The closed-loop dust collection design was the first breakthrough. The dust collection rate of traditional polishing machines was usually between 70% and 80%. I redesigned the entire dust collection system: flexible sealing skirts were installed around the grinding disc, and wear-resistant rubber was used on the contact part with the ground to ensure sealing on both flat and uneven surfaces. I adopted a circular design for the dust collection port, allowing 360-degree uniform dust collection, with a wind speed of 35m/s. In the Munich test, this design increased the initial dust capture rate to 98%.
The three-stage filtration system ensures the purification effect. The first stage is a cyclone separation to remove 85% of large particles with a diameter > 10μm; the second stage is a bag filter to remove the remaining particles with an efficiency of 99%, reaching MERV15; the third stage is a HEPA filter for final purification, with a filtration efficiency of 99.97% for 0.3μm particles. The total filtration area reaches 12 square meters, three times that of the traditional design. I specially designed an automatic dust cleaning system, which automatically backflushes when the pressure difference exceeds 1500Pa, ensuring consistent filtration efficiency.
The airflow optimization technology improves the dust collection efficiency. Through computational fluid dynamics analysis, I optimized the airflow path, reducing the airflow resistance by 40%. I chose a backward centrifugal fan, with a wind volume of 1800m³/h and a static pressure of 2500Pa, which is 25% more efficient than the traditional forward fan. All turns of the duct are designed with large arcs to reduce turbulence and dust deposition. In the Zurich test, this system reduced the dust collection energy consumption by 30%.
The intelligent monitoring system ensures reliable operation. I integrated a differential pressure sensor to monitor the filter status in real time, and automatically alarms when the efficiency drops. The dust concentration sensor monitors the emission quality to ensure continuous compliance. The fan speed is automatically adjusted according to the grinding load, reducing the speed when the load is light to save energy. In the three-year project in Copenhagen, this intelligent system extended the filter life by 80% and reduced maintenance costs by 45%.
Personal protection integrates protection for the operator's health. I developed a respiratory protection system linked to the polishing machine: when the equipment starts, the operator's electrically powered breathing mask automatically opens, providing clean air; the dust concentration inside the mask is monitored in real time, and the data is displayed on the equipment control panel; when a leak is detected, the system automatically alerts for inspection of the seal. In the hospital renovation project in Stockholm, this system controlled the operator's dust exposure to below 10% of the occupational exposure limit.
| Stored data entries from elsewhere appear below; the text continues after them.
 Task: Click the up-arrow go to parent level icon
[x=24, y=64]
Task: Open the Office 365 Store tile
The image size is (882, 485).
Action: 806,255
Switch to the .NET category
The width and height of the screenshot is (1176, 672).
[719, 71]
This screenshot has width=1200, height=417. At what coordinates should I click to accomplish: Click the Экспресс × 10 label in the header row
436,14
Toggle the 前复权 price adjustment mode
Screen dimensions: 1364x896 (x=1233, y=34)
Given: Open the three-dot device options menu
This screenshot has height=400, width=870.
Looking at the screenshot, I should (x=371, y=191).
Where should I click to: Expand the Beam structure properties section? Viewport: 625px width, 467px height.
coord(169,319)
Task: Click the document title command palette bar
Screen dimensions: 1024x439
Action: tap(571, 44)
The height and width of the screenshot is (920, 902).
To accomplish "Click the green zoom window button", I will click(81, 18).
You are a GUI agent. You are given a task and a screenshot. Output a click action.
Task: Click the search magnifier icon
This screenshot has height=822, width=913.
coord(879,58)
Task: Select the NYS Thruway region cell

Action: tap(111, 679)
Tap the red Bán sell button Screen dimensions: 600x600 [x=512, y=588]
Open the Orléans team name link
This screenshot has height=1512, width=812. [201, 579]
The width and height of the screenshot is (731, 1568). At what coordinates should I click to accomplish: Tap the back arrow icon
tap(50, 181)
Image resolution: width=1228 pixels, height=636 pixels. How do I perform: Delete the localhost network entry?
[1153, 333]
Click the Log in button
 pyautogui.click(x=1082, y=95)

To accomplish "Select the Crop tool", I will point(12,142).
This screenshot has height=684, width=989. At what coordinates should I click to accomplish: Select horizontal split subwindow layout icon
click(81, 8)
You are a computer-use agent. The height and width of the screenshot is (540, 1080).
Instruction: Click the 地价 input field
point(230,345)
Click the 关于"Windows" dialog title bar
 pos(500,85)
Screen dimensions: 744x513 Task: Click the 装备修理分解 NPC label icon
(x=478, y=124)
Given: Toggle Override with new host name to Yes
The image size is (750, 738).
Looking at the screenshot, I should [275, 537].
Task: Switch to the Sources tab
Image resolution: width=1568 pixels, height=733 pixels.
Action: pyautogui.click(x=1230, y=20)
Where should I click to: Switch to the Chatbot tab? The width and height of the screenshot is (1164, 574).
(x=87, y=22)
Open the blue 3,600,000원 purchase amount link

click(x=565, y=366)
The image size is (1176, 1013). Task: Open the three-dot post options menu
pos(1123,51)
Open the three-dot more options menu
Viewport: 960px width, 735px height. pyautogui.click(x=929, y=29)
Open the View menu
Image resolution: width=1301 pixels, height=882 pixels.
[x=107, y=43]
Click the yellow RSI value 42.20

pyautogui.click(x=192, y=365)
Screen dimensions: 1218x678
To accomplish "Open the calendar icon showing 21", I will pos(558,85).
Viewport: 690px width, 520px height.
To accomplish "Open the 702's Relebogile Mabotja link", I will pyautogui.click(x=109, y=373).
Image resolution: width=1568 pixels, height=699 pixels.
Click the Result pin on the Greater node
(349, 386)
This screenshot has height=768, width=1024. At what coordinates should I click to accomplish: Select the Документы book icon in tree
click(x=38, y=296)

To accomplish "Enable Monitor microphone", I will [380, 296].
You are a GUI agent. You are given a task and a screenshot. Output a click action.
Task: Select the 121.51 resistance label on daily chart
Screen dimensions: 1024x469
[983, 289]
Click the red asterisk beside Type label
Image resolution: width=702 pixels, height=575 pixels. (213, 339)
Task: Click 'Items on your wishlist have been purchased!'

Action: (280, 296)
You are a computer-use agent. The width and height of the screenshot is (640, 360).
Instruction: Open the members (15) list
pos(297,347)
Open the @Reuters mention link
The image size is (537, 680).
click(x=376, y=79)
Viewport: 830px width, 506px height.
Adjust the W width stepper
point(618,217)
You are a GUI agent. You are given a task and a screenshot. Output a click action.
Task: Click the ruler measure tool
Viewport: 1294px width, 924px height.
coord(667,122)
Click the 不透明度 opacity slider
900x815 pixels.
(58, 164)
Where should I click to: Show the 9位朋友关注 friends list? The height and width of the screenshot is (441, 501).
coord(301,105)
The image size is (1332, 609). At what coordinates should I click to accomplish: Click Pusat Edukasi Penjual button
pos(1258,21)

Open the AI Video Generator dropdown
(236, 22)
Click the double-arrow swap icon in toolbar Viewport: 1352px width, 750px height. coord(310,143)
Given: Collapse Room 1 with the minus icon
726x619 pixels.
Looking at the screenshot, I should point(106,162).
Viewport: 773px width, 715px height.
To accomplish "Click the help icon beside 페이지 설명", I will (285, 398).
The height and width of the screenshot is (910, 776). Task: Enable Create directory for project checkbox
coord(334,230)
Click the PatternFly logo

The actual engineering verification is the most persuasive. In the school gymnasium renovation in London, my polishing machine was constructed during normal classes, and the dust concentration in the classroom remained below 0.05mg/m³ at all times, far below the indoor air quality standard of 0.15mg/m³. The environmental protection department's test report showed that the emission concentration of my equipment was only 1.2mg/m³, which was 12% of the EU emission limit of 10mg/m³.
The full life cycle cost analysis shows the true value. I have detailed calculations: although my polishing machine has a procurement cost 15% higher than the industry average, due to excellent dust control, it can save 90% of the on-site isolation costs, reduce 80% of the cleaning time, and avoid project delays caused by dust complaints. Over the three-year usage period, these savings amount to 220% of the equipment price.